Witam.
Z góry mówię, że temat będzie do zamknięcia. Przy okazji domyślam się, że niezły odkop i powinienem dostać złota łopatę, lecz przechodząc do sedna po 4 latach jazdy tym autem ojciec kończy na nim swoją jurysdykcję. Warto dodać, że dokladnie po 23.5 ROKU odchodzi z firmy, czas na zmiany.
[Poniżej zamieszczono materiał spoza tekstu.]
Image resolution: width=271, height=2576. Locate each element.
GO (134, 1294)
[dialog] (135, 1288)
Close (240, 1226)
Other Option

Co do samochodu, ojciec chyba bardziej z żadnego auta nie był zadowolony niż z tego, sam mu się nie dziwię, 6x4 + semik 7 osi to już ciężka robota głównie bez lipy, najcięższy ładunek to było pamiętam z 75ton, ojca nigdy auto nie zawiodło i nawet nie puchł jakoś specjalnie, bo sam miałem okazję 2 kółka zrobić z kruszarkami 50ton na Ukrainę. Z tego co się orientuję przebieg to niecale 300k km, wiadomo jak to na takim sprzęcie, jeździło się przeważnie np 2 tygodnie w kabinie, 3 tygodnie stania lub na odwrót
Jak to sie mówi, coś się kończy, cos zaczyna, na pewno to już koniec z Rasiją.